Del sistema cardiovascular: arritmia, bradicardia, extrasístoles, bigeminia, taquicardia, aleteo y fibrilación ventricular, inversión de la onda T, cardiomiopatía, insuficiencia cardíaca, hipotensión arterial (especialmente hipotensión ortostática), flebitis, trastornos de la circulación, edemas, hiperemia de la piel facial, palpitaciones intensas, palpitaciones, shock, parada cardíaca. Se han notificado casos de prolongación del intervalo QT y torsades de pointes durante el tratamiento con metadona, especialmente con dosis altas.

Del sistema sanguíneo y sistema linfático: hemorragia, eosinofilia.

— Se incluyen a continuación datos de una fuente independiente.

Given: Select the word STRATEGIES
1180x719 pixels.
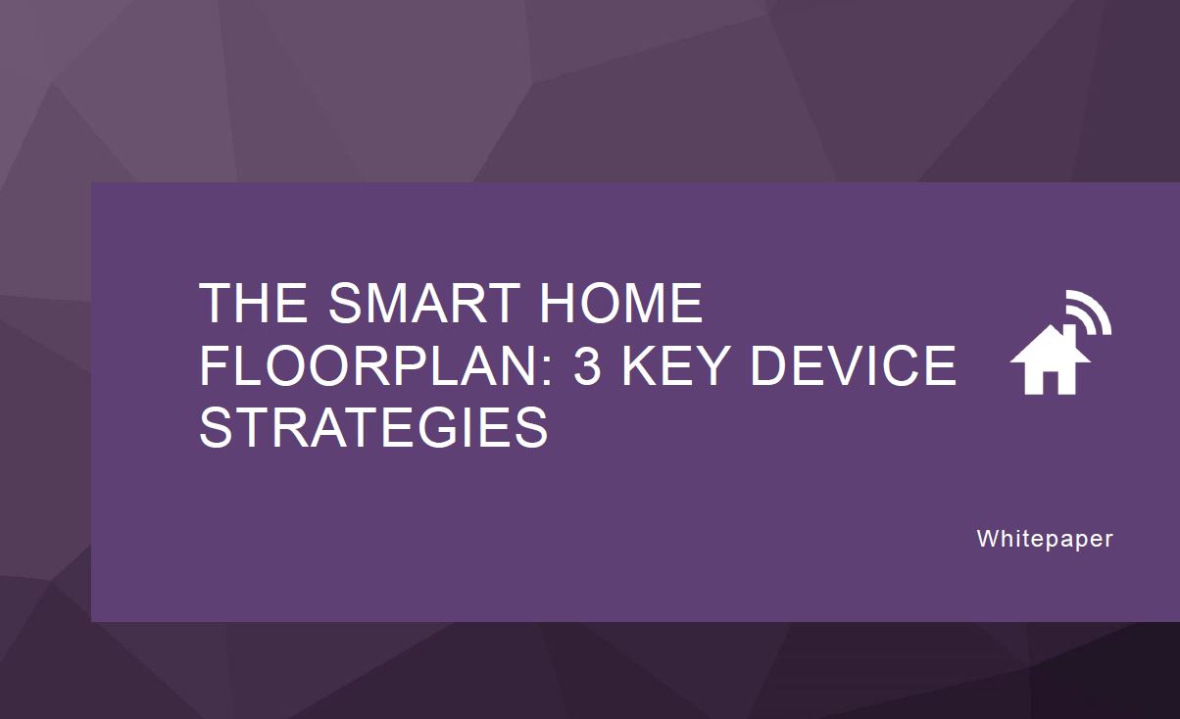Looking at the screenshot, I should [x=373, y=427].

Se han notificado casos de trombocitopenia reversible en pacientes con dependencia de opiáceos y hepatitis crónica.

Del sistema respiratorio: edema pulmonar, empeoramiento del curso del asma bronquial, sequedad de la mucosa nasal, depresión respiratoria (especialmente con el uso de dosis altas), paro respiratorio; frecuencia desconocida: apnea central durante el sueño.

Del tubo digestivo: vómitos, náuseas, estreñimiento, sequedad bucal, glossitis, dolor abdominal.

Del sistema hepatobiliar: disquinesia de las vías biliares.

Trastornos del metabolismo y del comportamiento alimentario: retención de líquidos, disminución del apetito, hipopotasemia, hipomagnesemia, hipoglucemia (frecuencia desconocida).

Del sistema endocrino: aumento del nivel de prolactina con uso prolongado, hipoadrenalismo, hipogonadismo.

Del sistema urinario y genital: retención y trastornos de la micción, efecto antidiurético, amenorrea, dismenorrea, disminución de la potencia, galactorrea.

De la piel y tejido celular subcutáneo: erupciones transitorias, urticaria, otras erupciones cutáneas, raramente erupciones urticario-hemorrágicas; picazón, sudoración excesiva, hiperemia de la piel, sofocos.

Trastornos generales: debilidad, astenia, edema (incluyendo edema de extremidades inferiores), hipotermia, desarrollo de tolerancia.

Pruebas instrumentales: disminución o aumento de peso corporal.

Período de validez. 4 años.

Condiciones de almacenamiento.

Conservar en el embalaje original a una temperatura no superior a 25 °C.

Mantener en un lugar fuera del alcance de los niños.

Envase.

10 comprimidos en blíster; 1 o 5 blísteres en caja (para comprimidos de dosis de 5 mg y 10 mg).

10 comprimidos en blíster; 1 o 4 blísteres en caja (para comprimidos de dosis de 25 mg).

Categoría de dispensación. Medicamento sujeto a prescripción médica.

Fabricante.

Sociedad con responsabilidad adicional «INTERHIM».

Dirección del fabricante y lugar de actividad.

Ucrania, 65025, ciudad de Odesa, km 21 de la carretera Starokyivska, 40-A.